Loo worries that the danger with 'this manifestation of boredom [with once exciting radical approaches/subjects] is that it threatens to foreclose the analysis of power that social historians started.'
I partly share her concern. But I'm not entirely in agreement with the prescription. It seems to me that part of the problem of the 'history from the bottom up' paradigm was that it was all about agency and power, struggle and resistance. In practice it was used by those who too readily assumed that there is/was a simple version of what good historical changes were, about what kinds of power ought to operate, etc. It assumes (though this is only a purposeful, useful generalization) that there is someone in the past with whom we should now identify.
Thinking through my own research from the past summer, I just can't agree. I spent a lot of time reading Conservatives from the late 1940s and 1950s lamenting the changing world in which they were living. To them, Canada was radically changing: we were losing the British tradition, popular forms of culture like the TV were taking people away from reading, the state was increasingly taking on more and more power and was being corrupted in the process. Now, personally, I don't identify with much of this. But I could understand that what their letters were telling me (though not really me, of course, they were writing to others!): for them, the world as they understood it was changing radically.
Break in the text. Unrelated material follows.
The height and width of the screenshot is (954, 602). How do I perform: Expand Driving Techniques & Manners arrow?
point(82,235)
Arthur Meighen, still alive in the 1950s but how much at home in this 'conservative' decade? source: www.parl.gc.ca |
In other words, if we are moving on from bottom up social history, and if some of this has lost its lustre, it is not only a question of something being lost. There is also the chance for gain as well, to see what this approach didn't get. And the concerns of Conservative Canadians in the early 1950s are never going to be the stuff of exciting bottom up history. But to think of them as 'the powerful' is equally untrue. Their world really was changing, under conditions not of their choosing. It's what Marx said (men making history but not under conditions of their own choosing) but not what his later historian friends care too much about.
Chris:
ReplyDeleteThis is a really good response. I'm fascinated by this picture of Meighen and the research you're doing. I think it speaks directly to something Tina mentioned in her Active History article. Building upon Viv Nelles's remarks at the recent Directions West Conference, she noted that "[i]f we still think it’s important to understand how power is exercised, then we need to be attentive to how the dynamics of structure and agency constrained and enabled social workers and Indian Agents as well as their “clients.”" It sounds like your work is addressing this concern, to some extent.
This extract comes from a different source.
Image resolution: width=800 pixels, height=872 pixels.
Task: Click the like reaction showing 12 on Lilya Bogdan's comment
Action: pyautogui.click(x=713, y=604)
On a similar point, I can think of a couple of books in Canadian social history that examined the dynamics and structures of power among middle and upper class Canadians. These include:
McDonald, Robert A.J. Making Vancouver: Class, Status, and Social Boundaries, 1863-1913
Holman, Andrew, A Sense of Their Duty: Middle-Class Formation in Victorian Ontario Towns
Finally, I think the anxieties of Conservatives in Canada in the early 1950s as a research topic is very interesting stuff, but perhaps I'm just easily excited.
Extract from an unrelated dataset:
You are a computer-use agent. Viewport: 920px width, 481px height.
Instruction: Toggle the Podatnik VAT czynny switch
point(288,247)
Thanks for the comment Sean. I suppose what bothers me is more the idea that the structure/agency paradigm as you put it is the main thing we ought to be doing. Personally, I'm bored stiff with learning, yet again, that someone exercised agency (or didn't) and in what exact combination. I could write the argument for so many articles/books before I ever see them.
ReplyDeleteAnd I'm not sure that just opening this up to more people is really the solution. Imagine a scenario where a Conservative party approach to economic history was all we had. We always talked about wealth creators and the great job they did, occasionally mentioning these hangers-on (folks like academics, welfare bums, all public servants and the like) and the way they constrained the economy. Then someone suggests that occasionally the hangers-on do in fact create wealth, that they too can play the role we want them to play. Well, jolly good, you might say. Now we really have an inclusive history.
Maybe.
But maybe the paradigm itself is a teensy bit limited. Now personally I've more invested in the first paradigm. But all paradigms/theories/'ways of seeing' are essentially metaphors. The first time you hear them, if they are really good, they take your breath away. But after a while, dissertation after book after article, even the best metaphor becomes a cliche.
But I'm glad you'd be interested in Conservatives in the 50s. I was going through the letters of Arthur Meighen and Eugene Forsey (and other letters to Meighen). Fun stuff. It wasn't really about Conservatives (I wanted to know what they were saying about Mackenzie King) but we do learn a lot in our research that isn't related to what we think we should be studying. In fact, as you likely find yourself, that's often where we get the best stuff.